* begin Text shown *

In the last decade great gains have been made in eradicating illiteracy globally, however, a long road still lies ahead before full success can be contemplated.

World literacy map-2008

In the Global Literacy Project program areas in South Africa we also see the legacy of exclusion from the apartheid years still having an impact. Literacy rates in South Africa continue to be lower than optimal. The United Nations estimated illiteracy at 12%, or 3.9-million of the 33-million adults in South Africa in 2007. One of the basic causes of this is the lack of money to fund education. Although up to 20% of the nation's budget is spent on educational programmes, resources are not yet sufficient to counteract decades of insufficient teacher training, lack of supplementary materials in indigenous African languages and the absence of access to books--all key factors for low literacy rates. It must be also noted that South Africans express a keen urge to better themselves but they also want to hold on to indigenous knowledge as contained in their mother tongues. Thus when we discuss illiteracy in South Africa (as well any other society) we have to also ask: "Illiterate in which language?"

* end Text shown *
* begin Data shown *

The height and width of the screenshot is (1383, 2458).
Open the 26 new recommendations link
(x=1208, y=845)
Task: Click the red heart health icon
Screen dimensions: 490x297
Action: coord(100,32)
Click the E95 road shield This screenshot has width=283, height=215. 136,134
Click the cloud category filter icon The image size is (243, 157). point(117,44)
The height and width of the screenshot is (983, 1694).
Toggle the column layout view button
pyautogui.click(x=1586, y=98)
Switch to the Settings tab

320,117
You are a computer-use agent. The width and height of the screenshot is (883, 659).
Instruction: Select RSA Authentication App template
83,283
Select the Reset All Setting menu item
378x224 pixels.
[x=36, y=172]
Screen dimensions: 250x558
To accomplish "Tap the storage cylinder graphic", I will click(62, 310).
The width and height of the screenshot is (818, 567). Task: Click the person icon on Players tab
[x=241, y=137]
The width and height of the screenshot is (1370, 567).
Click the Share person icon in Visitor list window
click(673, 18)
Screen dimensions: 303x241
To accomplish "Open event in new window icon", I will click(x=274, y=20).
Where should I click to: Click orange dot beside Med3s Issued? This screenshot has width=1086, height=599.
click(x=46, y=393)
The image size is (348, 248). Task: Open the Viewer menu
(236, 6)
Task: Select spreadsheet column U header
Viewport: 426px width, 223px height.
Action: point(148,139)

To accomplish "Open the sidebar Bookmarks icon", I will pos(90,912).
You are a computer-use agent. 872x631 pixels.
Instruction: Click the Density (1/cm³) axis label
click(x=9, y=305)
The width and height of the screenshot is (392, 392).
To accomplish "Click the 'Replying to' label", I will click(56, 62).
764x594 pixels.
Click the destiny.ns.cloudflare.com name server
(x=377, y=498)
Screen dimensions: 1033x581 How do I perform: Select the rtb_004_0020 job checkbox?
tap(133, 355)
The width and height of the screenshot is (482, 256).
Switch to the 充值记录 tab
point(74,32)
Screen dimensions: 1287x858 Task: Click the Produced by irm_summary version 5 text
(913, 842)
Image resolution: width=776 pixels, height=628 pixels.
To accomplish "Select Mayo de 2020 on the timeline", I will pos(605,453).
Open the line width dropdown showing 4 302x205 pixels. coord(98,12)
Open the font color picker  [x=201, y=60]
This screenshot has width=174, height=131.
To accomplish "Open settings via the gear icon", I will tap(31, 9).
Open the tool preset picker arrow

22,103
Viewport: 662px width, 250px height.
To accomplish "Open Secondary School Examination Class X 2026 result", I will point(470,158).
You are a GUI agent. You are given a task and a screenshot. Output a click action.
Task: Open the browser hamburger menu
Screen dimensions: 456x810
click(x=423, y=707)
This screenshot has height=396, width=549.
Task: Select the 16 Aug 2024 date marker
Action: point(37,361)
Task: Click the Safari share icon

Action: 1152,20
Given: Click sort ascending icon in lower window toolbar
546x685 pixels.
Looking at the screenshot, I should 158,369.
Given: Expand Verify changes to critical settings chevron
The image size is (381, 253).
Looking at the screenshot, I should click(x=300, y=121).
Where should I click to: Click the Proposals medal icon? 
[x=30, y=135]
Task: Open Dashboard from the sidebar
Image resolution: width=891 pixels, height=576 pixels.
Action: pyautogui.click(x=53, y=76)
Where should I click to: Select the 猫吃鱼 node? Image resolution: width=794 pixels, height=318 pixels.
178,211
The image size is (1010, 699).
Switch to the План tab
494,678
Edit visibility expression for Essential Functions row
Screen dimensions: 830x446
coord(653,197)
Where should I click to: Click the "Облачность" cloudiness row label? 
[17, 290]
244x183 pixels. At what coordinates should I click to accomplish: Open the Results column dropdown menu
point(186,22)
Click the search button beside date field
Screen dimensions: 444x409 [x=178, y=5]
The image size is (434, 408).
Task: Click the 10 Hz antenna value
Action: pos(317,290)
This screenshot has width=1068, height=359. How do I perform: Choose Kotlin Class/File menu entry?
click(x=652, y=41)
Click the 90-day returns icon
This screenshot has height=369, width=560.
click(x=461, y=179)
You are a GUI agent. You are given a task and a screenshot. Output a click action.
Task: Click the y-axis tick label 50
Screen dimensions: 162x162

* end Data shown *

From the literacy passage at the top, copy word for word the stretch that begins with "In the last" and ends with "can be contemplated.".

In the last decade great gains have been made in eradicating illiteracy globally, however, a long road still lies ahead before full success can be contemplated.